WHITE PLAINS, N.Y. -- The Gedney neighborhood association has raised approximately $20,000 for its campaign against the French-American School of New York's plan to build a $60 million campus in the neighborhood.
Terence Guerriere, the association president, announced Wednesday night that the Gedney Association plans to use the money to hire an attorney.
"We know you're not going to wake up one morning and there's a building there," Guerriere said of the former Ridgeway Country Club property where FASNY plans to build schools for approximately 1,200 students. "We will continue to be vigilant."
Guerriere told a crowd of more than 120 people that the association wants to hire experts to monitor the various state-required environmental reviews conducted by White Plains and FASNY.
"We've interviewed about a dozen different attorneys. We went outside of the county to avoid bias," said Guerriere, who did not release the name of the firm the Gedney Association plans to work with. "The next step will be to meet with the board and solidify a contract."
A state law requires FASNY to put roughly 1 percent of the proposed project funding in an account that will later be used to reimburse White Plains for hiring consultants, according to Michael Zarin, FASNY's attorney. Zarin said concerns that lawyers hired by the city may be biased if they're paid with FASNY funds are irrelevant because that's how New York processes special permit applications.

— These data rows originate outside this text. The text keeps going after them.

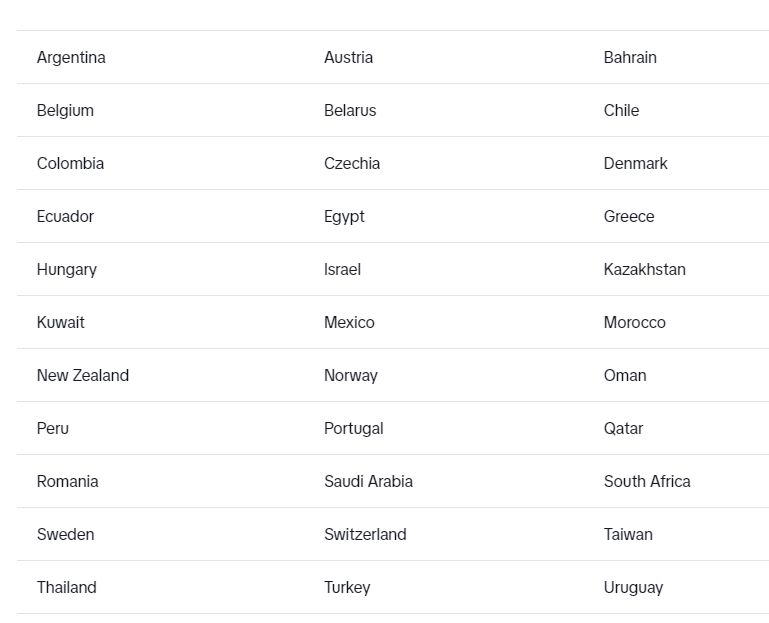Select Mexico from the table
Screen dimensions: 769x623
tap(349, 322)
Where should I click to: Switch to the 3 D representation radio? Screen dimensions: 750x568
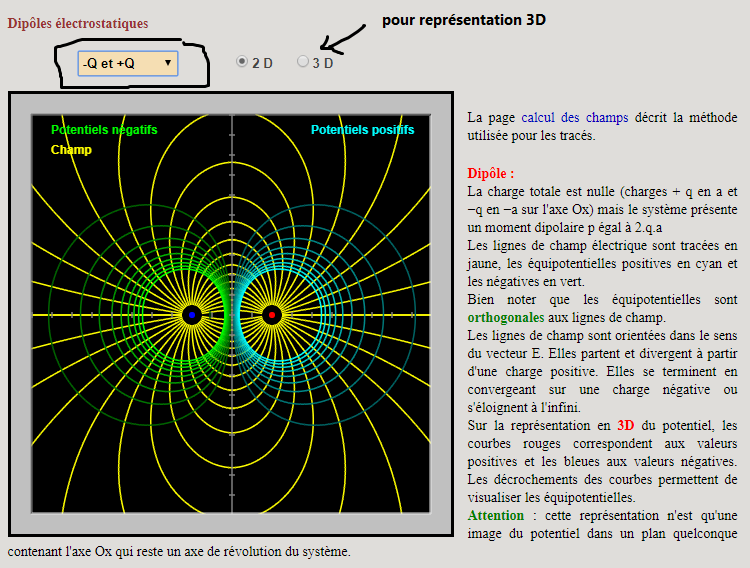click(303, 62)
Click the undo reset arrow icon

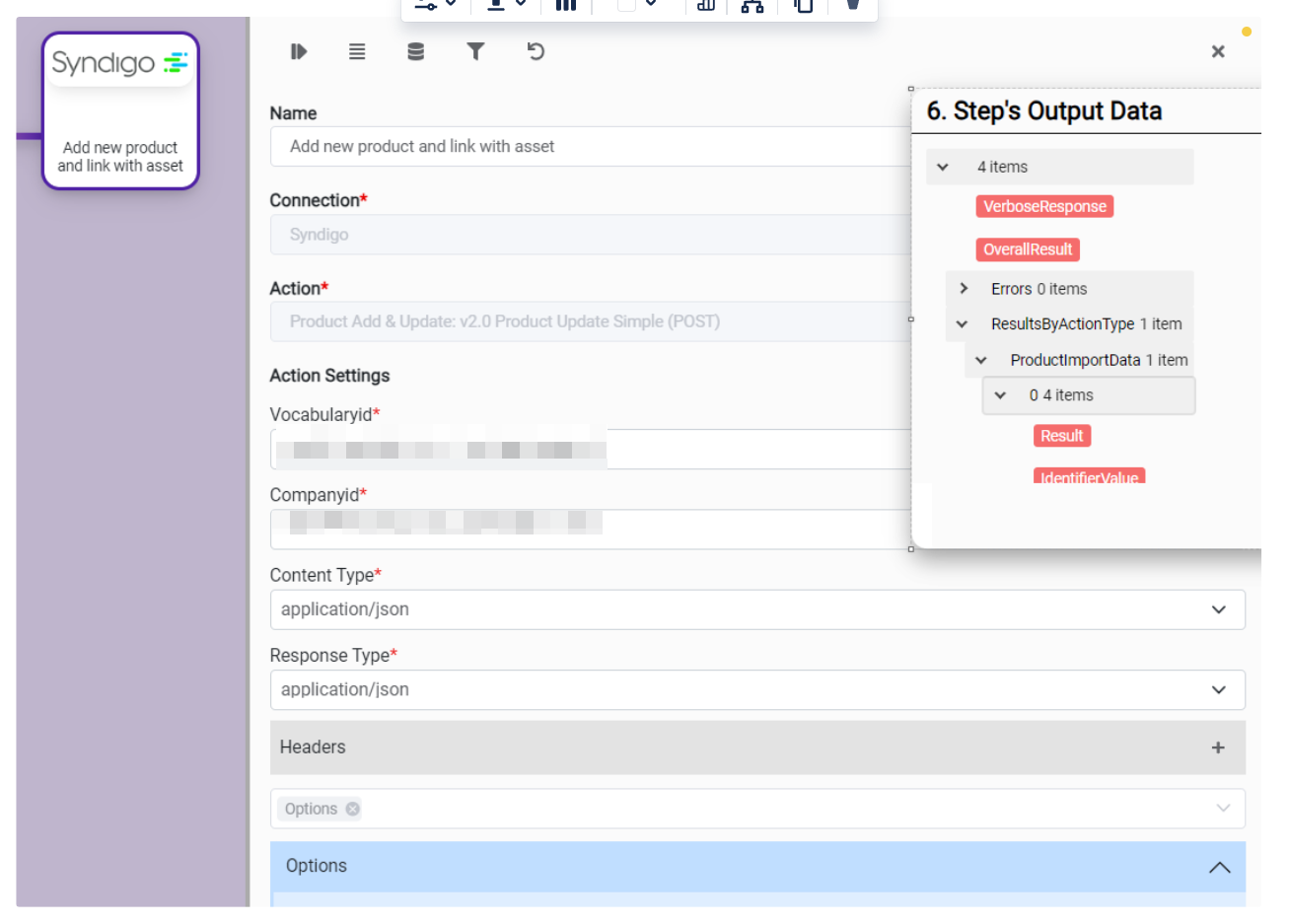(536, 51)
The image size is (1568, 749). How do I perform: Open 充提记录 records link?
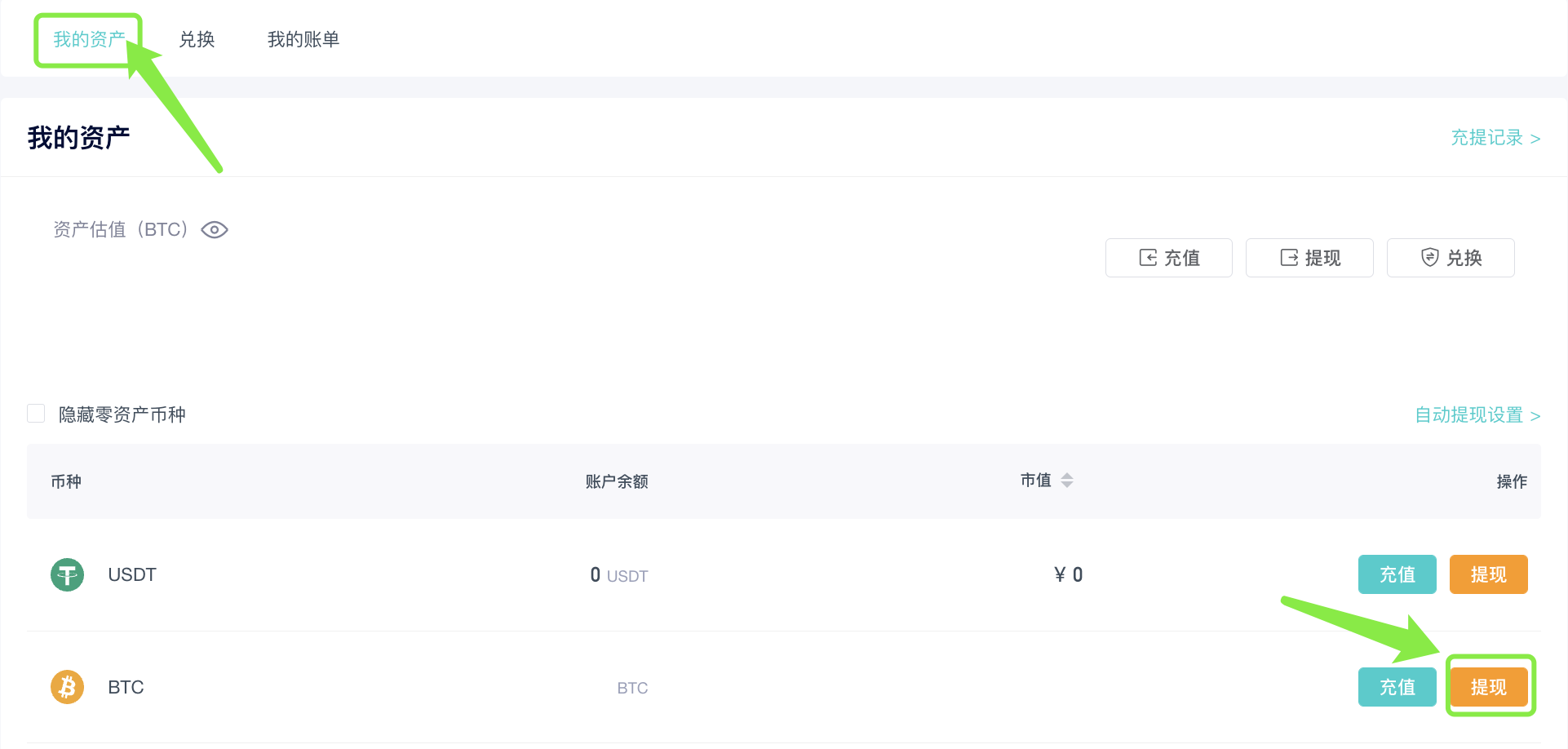coord(1495,138)

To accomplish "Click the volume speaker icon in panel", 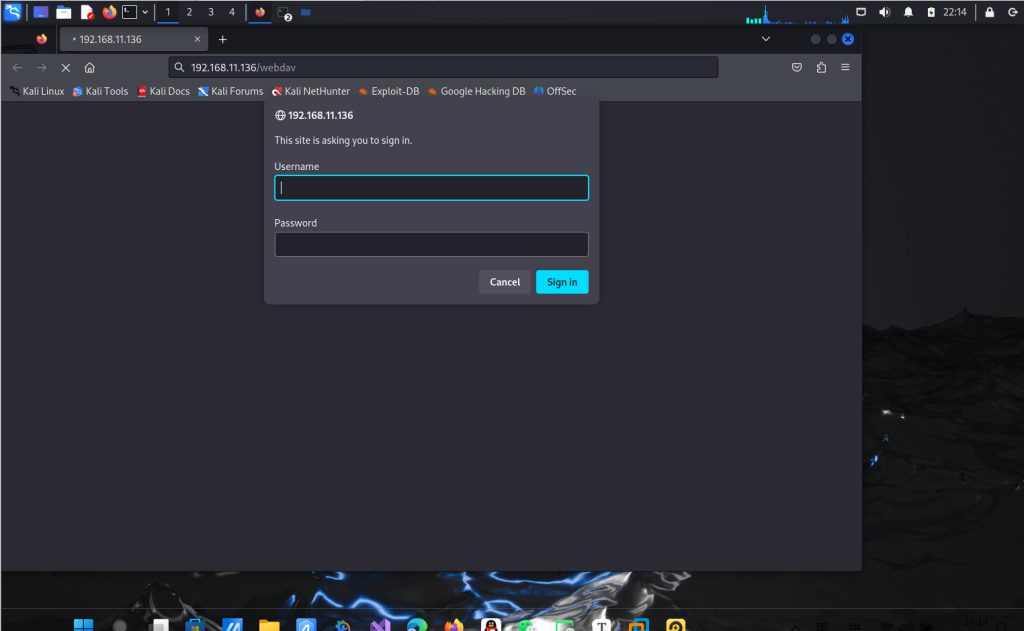I will tap(884, 12).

"The whole idea is to make sure that the city has the resources to do its own peer review," said Zarin. "We'll hire our own experts to prepare massive and extensive studies in all of the environmental areas. We'll have to look at storm water and drainage, traffic, air quality, and all the substantial environmental issues. We'll make sure our analysis is good because it's our credibility that's on the line. Then we'll prepare a massive, voluminous document called an environmental impact study that will get distributed to everyone. Then the city will hire their own experts to review that data."
Fears about a lake on the southern end of the Ridgeway property overflowing prompted some Gedney residents, including Padraic Lee, 55, to attend the association meeting Wednesday.
Lee, who has lived on Hathaway Lane for 10 years, said flooding from the lake was not a concern when Ridgeway fueled its sprinkler system with water from the lake. Now, he says he's concerned because FASNY allowed water levels to rise enough to threaten the aged earthen dam on the lake's southern side during Tropical Storm Irene.
"When the hurricane was coming they could have turned on the sprinklers, but they couldn't be bothered with that. They did a secondhand pump job instead. The water was this close to the breach point after Irene," Lee, an attorney, said while stretching his hand about four inches apart. "Another overshot, and that water will go like a shotgun -- a million and a half gallons -- will go towards the gardens where loose plants and pots and equipment might be picked up as projectiles and slam into the nursery school."
Zarin said the city and department of environmental conservation have both examined the lake and small earthen burn in it.
"As far as we can tell, it's completely got its structural integrity," said Zarin, who did not specify whether FASNY intends to use a sprinkler system. "We'll continue to maintain it. We will monitor the water level. We'd like to convert the substantial bulk of the area into a really nice natural preserve. We would think everybody would help in that and weve been meeting with the Westchester Land Trust and Cornell [Cooperative] Extension and talking to the residents about it. Were committing to making this a really beautiful nature preserve, and if it ultimately requires water, well water it."